Your induction will be started on the antenatal ward. When you arrive you will have an antenatal check, which will include your blood pressure, pulse and temperature. You will then have cardiotocography (CTG) monitoring to ensure baby’s heartbeat is within normal range. Once the observations have been completed and the midwife is happy, she will ask if it’s okay to perform a vaginal examination to check the neck of the womb (cervix).
Hormone gel (Dinoprostone)
During the examination if your cervix is not open enough to break your waters, the midwife will put a gel, which contains a hormone into your vagina next to your cervix, to help it soften and open enough to have your waters broken. Your baby’s heartbeat will be monitored for a further 20 minutes to ensure everything is going well. You will then be able to walk around the ward. You will have your baby’s heart monitored on the CTG at regular intervals every 6 hours.
You will have a vaginal assessment by the midwife again 6 hours later. If the cervix is still not open enough to break your waters, it will be necessary to have a second dose of the hormone gel. If however your waters can be broken, you will be transferred to Labour Ward as soon as possible
Cervical Ripening Balloon catheter
The cervical ripening balloon catheter is used to open the cervix so that we can break your waters.

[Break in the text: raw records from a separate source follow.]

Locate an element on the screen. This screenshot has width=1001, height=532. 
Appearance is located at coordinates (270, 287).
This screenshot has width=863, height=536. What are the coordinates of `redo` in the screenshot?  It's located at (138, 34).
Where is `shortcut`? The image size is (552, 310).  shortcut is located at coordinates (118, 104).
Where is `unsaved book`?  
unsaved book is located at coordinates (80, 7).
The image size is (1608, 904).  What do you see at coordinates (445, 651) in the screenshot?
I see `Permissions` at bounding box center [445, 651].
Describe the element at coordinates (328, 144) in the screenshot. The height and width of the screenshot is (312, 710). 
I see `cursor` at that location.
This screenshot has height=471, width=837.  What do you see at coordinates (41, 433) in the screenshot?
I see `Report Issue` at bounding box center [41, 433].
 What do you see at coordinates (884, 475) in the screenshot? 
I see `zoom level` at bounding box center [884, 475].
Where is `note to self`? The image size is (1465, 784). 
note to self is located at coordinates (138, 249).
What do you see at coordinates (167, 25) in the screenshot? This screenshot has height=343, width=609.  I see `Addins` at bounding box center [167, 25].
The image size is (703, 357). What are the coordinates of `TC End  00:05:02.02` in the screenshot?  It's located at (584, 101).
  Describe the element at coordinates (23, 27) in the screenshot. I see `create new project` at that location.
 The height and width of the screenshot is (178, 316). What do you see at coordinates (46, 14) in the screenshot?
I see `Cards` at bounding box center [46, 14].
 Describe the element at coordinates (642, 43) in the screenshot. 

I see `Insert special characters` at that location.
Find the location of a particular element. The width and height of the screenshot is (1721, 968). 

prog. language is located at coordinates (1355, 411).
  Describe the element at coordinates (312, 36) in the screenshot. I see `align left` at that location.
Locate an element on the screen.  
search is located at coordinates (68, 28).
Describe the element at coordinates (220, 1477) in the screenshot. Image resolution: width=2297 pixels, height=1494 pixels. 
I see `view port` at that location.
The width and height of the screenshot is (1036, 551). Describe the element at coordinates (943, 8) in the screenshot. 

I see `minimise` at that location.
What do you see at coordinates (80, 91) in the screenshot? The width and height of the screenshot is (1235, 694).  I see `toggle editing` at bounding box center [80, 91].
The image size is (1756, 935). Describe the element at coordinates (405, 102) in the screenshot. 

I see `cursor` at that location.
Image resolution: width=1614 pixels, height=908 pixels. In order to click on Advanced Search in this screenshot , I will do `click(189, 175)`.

On vaginal examination, the hormone-free catheter is passed through your cervix and is left in place for approximately 24 hours.
The presence and pressure of the balloon should encourage you’re cervix to open enough to have your waters broken. If the balloon does not fall out within 24 hours it will be deflated and removed.
You will then have a vaginal assessment and if your waters can be broken you will be transferred to Labour ward to have this performed when it is clinically safe to do so. If they can’t be broken at this time you may be offered to have the hormone gel induction.
An outpatient induction means that the process will be started in the hospital, using the balloon catheter and then you can go home for a while. You may be offered an outpatient induction if:
- You are under Midwife-led care
- You have no medical or obstetric problems
- You have not had any gynaecological surgery
- You have a relative or someone who can stay with you at home on that day
- You have transport to bring you into the hospital
- You live within 30 minutes’ drive of Poole hospital
Your midwife will tell you if you meet the criteria for an outpatient induction.
What happens next?
The aim of these methods is to dilate your cervix so that your waters break or can be broken by your midwife. This will take place on the labour ward. There may sometimes be a delay in transferring you if the labour ward is busy. The staff will explain this to you.
Most women will require an oxytocin (hormone) drip to strengthen contractions. The progress of your labour will be monitored regularly by vaginal examinations until your baby is born.
Occasionally the hormone gel or the oxytocin drip used for induction of labour can cause your womb to contract too much and cause your baby some distress. In these cases, we can stop the contractions temporarily with medication.
Please ask your midwife if you require further information. Each step will be explained to you when you are in hospital and your pain relief options will be discussed with you.